John Kasich, the Republican governor of Ohio, has done some surprising things lately. First, he did an end run around his state’s legislature — controlled by his own party — to proceed with the federally funded expansion of Medicaid that is an important piece of Obamacare. Then, defending his action, he let loose on his political allies, declaring, “I’m concerned about the fact there seems to be a war on the poor. That, if you’re poor, somehow you’re shiftless and lazy.”
Obviously Kasich isn’t the first to make this observation. But the fact that it’s coming from a Republican in good standing (although maybe not anymore), indeed someone who used to be known as a conservative firebrand, is telling. Republican hostility toward the poor and unfortunate has now reached such a fever pitch that the party doesn’t really stand for anything else — and only willfully blind observers can fail to see that reality.
The big question is why. But, first, let’s talk a bit more about what’s eating the right.
I still sometimes see pundits claiming that the tea party movement is basically driven by concerns about budget deficits. That’s delusional. Read the founding rant by Rick Santelli of CNBC: There’s nary a mention of deficits. Instead, it’s a tirade against the possibility that the government might help “losers” avoid foreclosure. Or read transcripts from Rush Limbaugh or other right-wing talk radio hosts. There’s not much about fiscal responsibility, but there’s a lot about how the government is rewarding the lazy and undeserving.
Republicans in leadership positions try to modulate their language a bit, but it’s a matter more of tone than substance. They’re still clearly passionate about making sure that the poor and unlucky get as little help as possible, that — as Rep. Paul Ryan, chairman of the House Budget Committee, put it — the safety net is becoming “a hammock that lulls able-bodied people to lives of dependency and complacency.” And Ryan’s budget proposals involve savage cuts in safety-net programs such as food stamps and Medicaid.
All of this hostility to the poor has culminated in the truly astonishing refusal of many states to participate in the Medicaid expansion. Bear in mind that the federal government would pay for this expansion, and that the money thus spent would benefit hospitals and the local economy as well as the direct recipients.
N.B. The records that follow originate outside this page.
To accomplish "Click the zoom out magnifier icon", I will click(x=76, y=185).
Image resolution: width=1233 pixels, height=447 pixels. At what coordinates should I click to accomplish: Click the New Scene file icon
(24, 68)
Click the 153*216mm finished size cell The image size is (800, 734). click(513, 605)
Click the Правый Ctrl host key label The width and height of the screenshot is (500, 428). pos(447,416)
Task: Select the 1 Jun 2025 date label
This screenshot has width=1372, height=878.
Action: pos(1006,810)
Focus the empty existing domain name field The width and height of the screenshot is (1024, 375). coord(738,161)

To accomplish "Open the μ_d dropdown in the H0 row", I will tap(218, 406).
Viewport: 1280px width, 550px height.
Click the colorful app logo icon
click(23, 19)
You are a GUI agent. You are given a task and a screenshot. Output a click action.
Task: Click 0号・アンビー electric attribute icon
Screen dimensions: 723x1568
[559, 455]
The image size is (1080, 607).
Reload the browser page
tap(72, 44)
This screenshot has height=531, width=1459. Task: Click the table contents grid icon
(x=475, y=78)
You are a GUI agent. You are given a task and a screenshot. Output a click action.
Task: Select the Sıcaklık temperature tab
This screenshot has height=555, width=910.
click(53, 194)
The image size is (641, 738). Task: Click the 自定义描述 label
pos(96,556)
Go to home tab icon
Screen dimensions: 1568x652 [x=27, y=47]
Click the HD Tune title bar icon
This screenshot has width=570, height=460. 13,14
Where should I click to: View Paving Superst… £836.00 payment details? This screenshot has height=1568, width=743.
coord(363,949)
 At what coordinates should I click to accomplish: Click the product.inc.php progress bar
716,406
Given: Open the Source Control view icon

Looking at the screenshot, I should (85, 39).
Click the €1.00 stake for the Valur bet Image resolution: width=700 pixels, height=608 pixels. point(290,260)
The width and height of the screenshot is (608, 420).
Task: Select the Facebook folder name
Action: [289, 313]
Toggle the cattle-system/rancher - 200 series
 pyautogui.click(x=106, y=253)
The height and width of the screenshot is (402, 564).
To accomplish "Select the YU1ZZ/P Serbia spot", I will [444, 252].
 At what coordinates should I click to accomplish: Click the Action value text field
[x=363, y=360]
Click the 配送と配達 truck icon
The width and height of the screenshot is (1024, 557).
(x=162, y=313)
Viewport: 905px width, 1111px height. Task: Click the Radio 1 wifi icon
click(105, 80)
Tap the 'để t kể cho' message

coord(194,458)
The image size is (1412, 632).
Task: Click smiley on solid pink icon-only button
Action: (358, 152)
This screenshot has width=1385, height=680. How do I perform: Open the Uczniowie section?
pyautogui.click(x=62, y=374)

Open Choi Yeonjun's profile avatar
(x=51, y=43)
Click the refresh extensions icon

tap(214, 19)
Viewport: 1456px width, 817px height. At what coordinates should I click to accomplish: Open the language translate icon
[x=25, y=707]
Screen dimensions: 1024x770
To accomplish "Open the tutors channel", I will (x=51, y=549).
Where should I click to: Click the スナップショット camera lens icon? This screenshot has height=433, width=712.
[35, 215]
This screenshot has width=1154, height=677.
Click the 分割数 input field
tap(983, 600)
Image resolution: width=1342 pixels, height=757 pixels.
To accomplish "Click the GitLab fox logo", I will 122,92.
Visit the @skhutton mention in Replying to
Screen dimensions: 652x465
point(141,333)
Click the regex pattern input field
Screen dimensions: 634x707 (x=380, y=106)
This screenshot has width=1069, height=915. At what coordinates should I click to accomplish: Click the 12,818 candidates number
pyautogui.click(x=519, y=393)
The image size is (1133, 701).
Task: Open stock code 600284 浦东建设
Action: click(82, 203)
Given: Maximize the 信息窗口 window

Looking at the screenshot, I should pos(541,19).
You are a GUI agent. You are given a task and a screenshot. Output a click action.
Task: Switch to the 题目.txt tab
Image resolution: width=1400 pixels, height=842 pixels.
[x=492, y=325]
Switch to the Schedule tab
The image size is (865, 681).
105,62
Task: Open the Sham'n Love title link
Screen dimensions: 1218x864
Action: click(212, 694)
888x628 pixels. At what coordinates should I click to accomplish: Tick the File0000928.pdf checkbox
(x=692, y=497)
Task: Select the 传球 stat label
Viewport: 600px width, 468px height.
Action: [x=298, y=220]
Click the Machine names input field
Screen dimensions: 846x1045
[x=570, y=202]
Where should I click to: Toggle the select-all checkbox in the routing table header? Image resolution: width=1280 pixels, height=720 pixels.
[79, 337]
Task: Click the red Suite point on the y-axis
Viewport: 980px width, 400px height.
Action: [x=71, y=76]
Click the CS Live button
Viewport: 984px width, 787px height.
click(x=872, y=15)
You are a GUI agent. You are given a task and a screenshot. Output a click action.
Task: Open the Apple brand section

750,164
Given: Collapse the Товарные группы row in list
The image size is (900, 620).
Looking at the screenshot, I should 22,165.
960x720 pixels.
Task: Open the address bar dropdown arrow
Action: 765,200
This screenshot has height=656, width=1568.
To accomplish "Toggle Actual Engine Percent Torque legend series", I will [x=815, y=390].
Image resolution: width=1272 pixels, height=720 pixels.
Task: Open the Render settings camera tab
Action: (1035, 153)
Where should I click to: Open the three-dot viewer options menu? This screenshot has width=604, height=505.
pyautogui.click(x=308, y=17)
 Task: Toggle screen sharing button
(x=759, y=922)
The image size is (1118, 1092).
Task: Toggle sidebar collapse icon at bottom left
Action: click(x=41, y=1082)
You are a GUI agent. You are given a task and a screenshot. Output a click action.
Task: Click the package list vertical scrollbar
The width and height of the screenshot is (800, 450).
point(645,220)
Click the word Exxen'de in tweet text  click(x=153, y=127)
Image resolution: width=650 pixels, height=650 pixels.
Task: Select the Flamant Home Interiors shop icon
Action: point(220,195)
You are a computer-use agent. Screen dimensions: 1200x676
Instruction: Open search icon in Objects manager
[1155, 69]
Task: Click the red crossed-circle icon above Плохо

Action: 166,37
But a majority of Republican-controlled state governments are, it turns out, willing to pay a large economic and fiscal price in order to ensure that aid doesn’t reach the poor.
The thing is, it wasn’t always this way. Go back for a moment to 1936, when Alf Landon received the Republican nomination for president. In many ways, Landon’s acceptance speech previewed themes taken up by modern conservatives. He lamented the incompleteness of economic recovery and the persistence of high unemployment, and he attributed the economy’s lingering weakness to excessive government intervention and the uncertainty he claimed it created.
But he also said this: “Out of this Depression has come, not only the problem of recovery, but also the equally grave problem of caring for the unemployed until recovery is attained. Their relief at all times is a matter of plain duty. We of our Party pledge that this obligation will never be neglected.”
Can you imagine a modern Republican nominee saying such a thing? Not in a party committed to the view that unemployed workers have it too easy, that they’re so coddled by unemployment insurance and food stamps that they have no incentive to go out there and get a job.
So what’s this all about? One reason, sociologist Daniel Little suggested in a recent essay, is market ideology: If the market is always right, then people who end up poor must deserve to be poor. I’d add that some leading Republicans are, in their minds, acting out adolescent libertarian fantasies.
But there’s also, as Little says, the stain that won’t go away: race.
In a much-cited recent memo, Democracy Corps, a Democratic-leaning public opinion research organization, reported on the results of focus groups held with members of various Republican factions. They found the Republican base “very conscious of being white in a country that is increasingly minority” — and seeing the social safety net as something that both helps Those People, not people like themselves, and binds the rising nonwhite population to the Democratic Party. And, yes, the Medicaid expansion many states are rejecting would disproportionately have helped poor blacks.
So there is indeed a war on the poor, coinciding with and deepening the pain from a troubled economy. And that war is now the central, defining issue of American politics.